DIRECTIONS FOR THIS TASK – Look through the entries below and count the lines with "node" in them; the reply is the number alone.

DATASET ENTRIES –
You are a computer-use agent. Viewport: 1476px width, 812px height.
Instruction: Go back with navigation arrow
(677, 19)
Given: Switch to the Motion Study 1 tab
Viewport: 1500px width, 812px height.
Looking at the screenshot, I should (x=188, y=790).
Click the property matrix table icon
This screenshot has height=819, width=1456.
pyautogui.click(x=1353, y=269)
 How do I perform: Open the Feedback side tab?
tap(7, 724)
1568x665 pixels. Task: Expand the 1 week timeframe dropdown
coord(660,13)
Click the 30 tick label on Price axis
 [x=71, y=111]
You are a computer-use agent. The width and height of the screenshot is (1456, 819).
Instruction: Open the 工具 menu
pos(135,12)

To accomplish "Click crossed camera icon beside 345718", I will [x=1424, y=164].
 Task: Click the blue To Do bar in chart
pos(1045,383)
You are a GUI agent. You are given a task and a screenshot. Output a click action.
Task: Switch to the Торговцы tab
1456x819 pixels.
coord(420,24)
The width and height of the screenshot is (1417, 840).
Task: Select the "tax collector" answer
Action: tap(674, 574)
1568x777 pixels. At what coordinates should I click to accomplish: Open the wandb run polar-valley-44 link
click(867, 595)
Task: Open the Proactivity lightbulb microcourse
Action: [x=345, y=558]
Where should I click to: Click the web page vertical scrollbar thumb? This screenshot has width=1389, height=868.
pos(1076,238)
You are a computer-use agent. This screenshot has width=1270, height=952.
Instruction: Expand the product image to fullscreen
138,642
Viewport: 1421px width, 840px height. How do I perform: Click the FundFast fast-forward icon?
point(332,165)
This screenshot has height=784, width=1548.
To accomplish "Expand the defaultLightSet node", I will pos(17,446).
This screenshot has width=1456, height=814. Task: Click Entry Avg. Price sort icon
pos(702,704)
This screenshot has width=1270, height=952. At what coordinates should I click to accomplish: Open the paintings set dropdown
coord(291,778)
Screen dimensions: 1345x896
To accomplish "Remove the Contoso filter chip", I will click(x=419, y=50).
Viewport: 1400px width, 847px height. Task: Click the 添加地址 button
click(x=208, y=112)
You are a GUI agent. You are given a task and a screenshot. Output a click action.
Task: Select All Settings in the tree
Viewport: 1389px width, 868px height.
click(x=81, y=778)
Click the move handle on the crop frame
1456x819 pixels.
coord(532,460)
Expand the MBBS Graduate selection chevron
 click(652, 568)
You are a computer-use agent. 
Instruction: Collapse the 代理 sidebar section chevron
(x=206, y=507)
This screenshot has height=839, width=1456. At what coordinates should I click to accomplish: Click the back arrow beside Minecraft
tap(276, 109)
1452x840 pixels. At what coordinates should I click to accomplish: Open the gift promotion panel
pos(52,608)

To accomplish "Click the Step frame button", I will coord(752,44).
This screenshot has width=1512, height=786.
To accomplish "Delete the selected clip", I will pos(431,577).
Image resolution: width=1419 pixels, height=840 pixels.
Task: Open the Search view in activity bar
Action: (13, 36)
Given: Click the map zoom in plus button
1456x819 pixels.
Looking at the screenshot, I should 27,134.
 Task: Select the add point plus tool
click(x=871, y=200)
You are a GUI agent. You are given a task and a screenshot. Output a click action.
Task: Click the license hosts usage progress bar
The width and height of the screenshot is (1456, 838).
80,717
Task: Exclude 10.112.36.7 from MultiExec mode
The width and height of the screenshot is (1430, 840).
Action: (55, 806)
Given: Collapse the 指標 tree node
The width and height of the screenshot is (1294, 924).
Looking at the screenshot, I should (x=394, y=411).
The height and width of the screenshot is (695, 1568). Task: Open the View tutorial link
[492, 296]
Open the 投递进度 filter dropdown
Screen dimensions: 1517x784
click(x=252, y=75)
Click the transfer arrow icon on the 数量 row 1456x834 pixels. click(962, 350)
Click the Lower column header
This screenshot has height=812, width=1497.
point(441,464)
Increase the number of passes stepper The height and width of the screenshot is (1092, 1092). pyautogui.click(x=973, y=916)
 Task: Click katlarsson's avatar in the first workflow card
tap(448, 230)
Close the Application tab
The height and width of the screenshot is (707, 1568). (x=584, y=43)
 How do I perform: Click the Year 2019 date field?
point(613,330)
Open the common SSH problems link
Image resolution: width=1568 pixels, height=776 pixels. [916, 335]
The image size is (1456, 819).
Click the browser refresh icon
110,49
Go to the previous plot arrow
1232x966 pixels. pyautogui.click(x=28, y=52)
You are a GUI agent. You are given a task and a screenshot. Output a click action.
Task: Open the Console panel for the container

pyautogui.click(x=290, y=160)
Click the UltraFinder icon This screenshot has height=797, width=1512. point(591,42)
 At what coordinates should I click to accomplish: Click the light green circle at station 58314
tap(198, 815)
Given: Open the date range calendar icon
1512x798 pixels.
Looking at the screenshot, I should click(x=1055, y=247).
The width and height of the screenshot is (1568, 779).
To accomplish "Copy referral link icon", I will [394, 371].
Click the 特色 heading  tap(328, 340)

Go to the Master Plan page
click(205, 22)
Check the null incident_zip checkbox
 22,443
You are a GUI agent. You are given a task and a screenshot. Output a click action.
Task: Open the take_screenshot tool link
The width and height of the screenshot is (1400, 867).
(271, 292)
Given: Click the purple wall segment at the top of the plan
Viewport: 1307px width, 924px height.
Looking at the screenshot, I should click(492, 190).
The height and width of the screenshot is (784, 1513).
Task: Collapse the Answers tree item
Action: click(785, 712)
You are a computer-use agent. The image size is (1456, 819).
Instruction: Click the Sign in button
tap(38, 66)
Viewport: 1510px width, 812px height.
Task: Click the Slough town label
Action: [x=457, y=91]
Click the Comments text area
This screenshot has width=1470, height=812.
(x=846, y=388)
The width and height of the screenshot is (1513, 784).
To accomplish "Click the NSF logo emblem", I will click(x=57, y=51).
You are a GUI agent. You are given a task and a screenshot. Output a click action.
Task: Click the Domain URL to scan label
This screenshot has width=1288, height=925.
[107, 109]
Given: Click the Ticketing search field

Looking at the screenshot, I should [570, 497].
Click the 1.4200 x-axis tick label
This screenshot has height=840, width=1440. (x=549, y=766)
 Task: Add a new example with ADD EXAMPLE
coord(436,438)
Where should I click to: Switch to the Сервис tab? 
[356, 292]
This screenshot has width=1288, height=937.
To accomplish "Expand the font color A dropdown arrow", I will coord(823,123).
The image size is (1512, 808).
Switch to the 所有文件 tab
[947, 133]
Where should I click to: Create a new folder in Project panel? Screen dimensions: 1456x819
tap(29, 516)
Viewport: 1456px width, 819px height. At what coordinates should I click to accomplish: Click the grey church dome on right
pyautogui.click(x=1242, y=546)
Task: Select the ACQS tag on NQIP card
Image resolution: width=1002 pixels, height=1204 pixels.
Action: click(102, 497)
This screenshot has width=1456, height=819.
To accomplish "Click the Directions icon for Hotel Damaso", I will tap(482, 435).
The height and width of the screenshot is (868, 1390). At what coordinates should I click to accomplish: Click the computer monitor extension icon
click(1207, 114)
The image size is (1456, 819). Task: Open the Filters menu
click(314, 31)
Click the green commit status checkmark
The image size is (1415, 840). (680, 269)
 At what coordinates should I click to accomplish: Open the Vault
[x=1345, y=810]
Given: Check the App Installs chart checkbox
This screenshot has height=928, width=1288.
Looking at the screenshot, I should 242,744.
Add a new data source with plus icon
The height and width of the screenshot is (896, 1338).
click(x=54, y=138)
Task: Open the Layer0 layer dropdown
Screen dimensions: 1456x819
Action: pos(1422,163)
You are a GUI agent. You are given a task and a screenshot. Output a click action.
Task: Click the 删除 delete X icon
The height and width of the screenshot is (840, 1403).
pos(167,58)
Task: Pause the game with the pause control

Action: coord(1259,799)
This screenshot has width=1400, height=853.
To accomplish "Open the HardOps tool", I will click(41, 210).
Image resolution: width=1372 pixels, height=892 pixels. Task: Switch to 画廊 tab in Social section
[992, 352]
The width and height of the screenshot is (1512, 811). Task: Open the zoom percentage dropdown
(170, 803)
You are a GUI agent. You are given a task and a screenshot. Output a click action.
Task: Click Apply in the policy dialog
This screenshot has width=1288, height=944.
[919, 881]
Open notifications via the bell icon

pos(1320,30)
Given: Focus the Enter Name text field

WRITTEN RESPONSE – 2